What keeps you on track?
What a great place to have a retreat. I need to tell myself to get back on the bus more often.
Darlene — And though it was in the desert (Joshua Tree, CA), the wind whipped and brought the temperatures way down. It was a COOL experience, both literally and figuratively 🙂
What a wonderful thing to have a visual to remind yourself not to get side tracked.
Bernadette — It was, indeed 🙂
Lovely bus. I visited Joshua Tree National Park many years back and it is a must. I think my regular morning meditation helps keep me on track. And a little help from my friends. 😉
Olga — I love that your morning meditation that keeps you on track! 🙂
Sounds like a great place to unwind and I Iove the idea of wild animals prowling around. I can’t say I have many problems staying on track, but tend to do things only when they need to be done.
Fatima — I think that “doing things only when they need to be done” would be very liberating! 🙂
I tend to be task-oriented, plus I love being able to ‘check off’ the box that I have completed something. I can be my own worst enemy in regard to staying on track. So, for me, it’s sometimes a good idea to get off the bus and catch a breath.
LoisaJay — Like you, I enjoy that shot of dopamine that we get from checking an item of our ta-dah list.
On the flip side, I have to agree with your perspective of stepping off the best now and then to get a toe-hold and catch our breath 🙂
Such a good idea to combine a memory and a mantra with a visual image. It makes me happy to know that the retreat was just what you needed.
Shirley — (Pssst, don’t tell anyone, but we talked about you behind your back. And it was all utterly delightful)… 🙂
Great question, Laurie. I have another writer in the house who has offered to bring into my studio a super-long folding table for my continuing editing process today. Plus, I’ve told my readers I have a memoir in the making and I have to deliver. 🙂
I enjoyed seeing Vi Dutcher and family on site at the retreat. We have similar roots, I believe, with a strong work ethic.
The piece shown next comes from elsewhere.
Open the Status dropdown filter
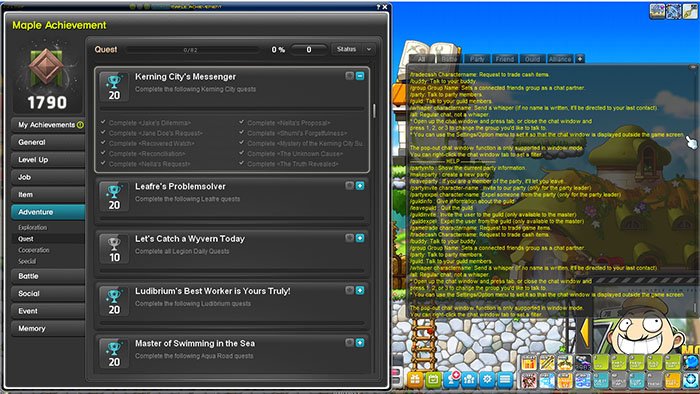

P. S. I board the bus every single morning. And late afternoon too when I catch a second wind.
Marian — Your three-part response made me smile, Smile, SMILE. Thank you! 🙂
Especially, when I’m shifting to a new place, visual prompters (like your glorious red bus) are inspiring and serve as attractors and motivators.
Recently, I created and facilitated a new “Vision Quest” pilot (with 3 stages including a visioning/vision board component) for a women in the midst of mid-career or pre-retirement change. I’m also creating my own vision board which includes be, do, have, elements. I’m using my new memoir book title and interim cover mock-up as the center image.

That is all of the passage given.